The challenge came from an Arkansas case, where a state judge had struck down part of that state’s law that discriminated against same-sex couples by requiring parents to be man and woman to list their names on their children’s birth certificate. The Arkansas Supreme Court reversed the state judge’s decision, and the U.S. Supreme Court reversed that decision. The high court reasoned that Arkansas law requires that where a couple is married, both spouses’ names go on a child’s birth certificate automatically, whether or not the husband is actually the father of the child, and whether or not the couple used a sperm donor and artificial insemination. Therefore, the Court ruled, the same rules must be applied to LGBT married couples. Otherwise, the state’s rules would conflict with the Court’s 2015 Obergefell v. Hodges ruling, prohibiting discrimination against LGBT couples in marriage. For example, the Arkansas Supreme Court interpretation meant a lesbian married couple who has used artificial insemination to have children, were not able to list both names on their child’s birth certificate the way a heterosexual couple could. This leads to one spouse/parent not be considered the legal parent of their child with schools, hospitals, insurance, divorce, and in many other important arenas, or else they must go through a lengthy, expensive, and uncertain adoption proceeding of the child.

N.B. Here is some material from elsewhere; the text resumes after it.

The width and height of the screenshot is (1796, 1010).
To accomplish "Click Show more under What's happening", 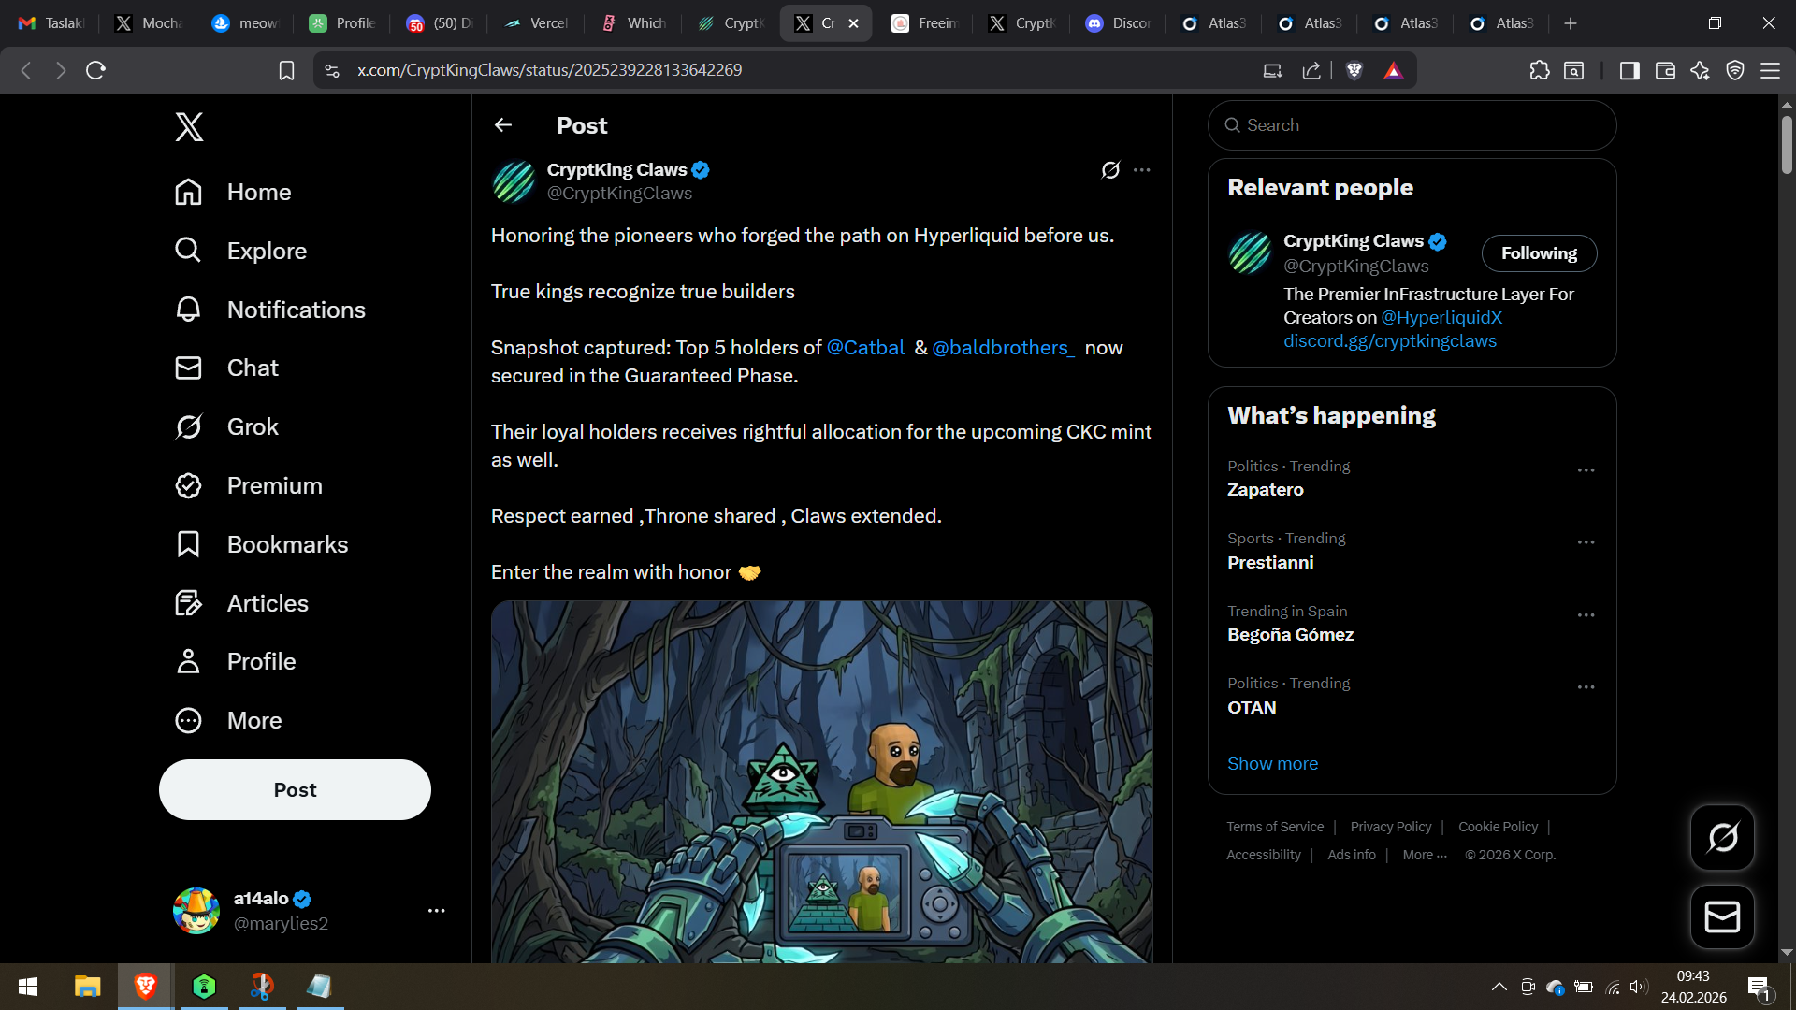I will pyautogui.click(x=1272, y=763).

In Colorado, similarly, the law presumes that the spouse of the person who gives birth is automatically the parent of the child. So in Colorado, since the Obergefell decision, LGBT married couples have finally been able to list both their names on their children’s birth certificates without need for costly and intrusive adoption proceedings, which LGBT couples had to do during the years before the decision. Not to mention, LGBT couples can finally enjoy the institution of marriage, without worry that their marriage won’t be recognized in one state or another. Prohibiting discrimination against same-sex couples in marriage is a good thing – like Obergefell, the High Court got this decision right.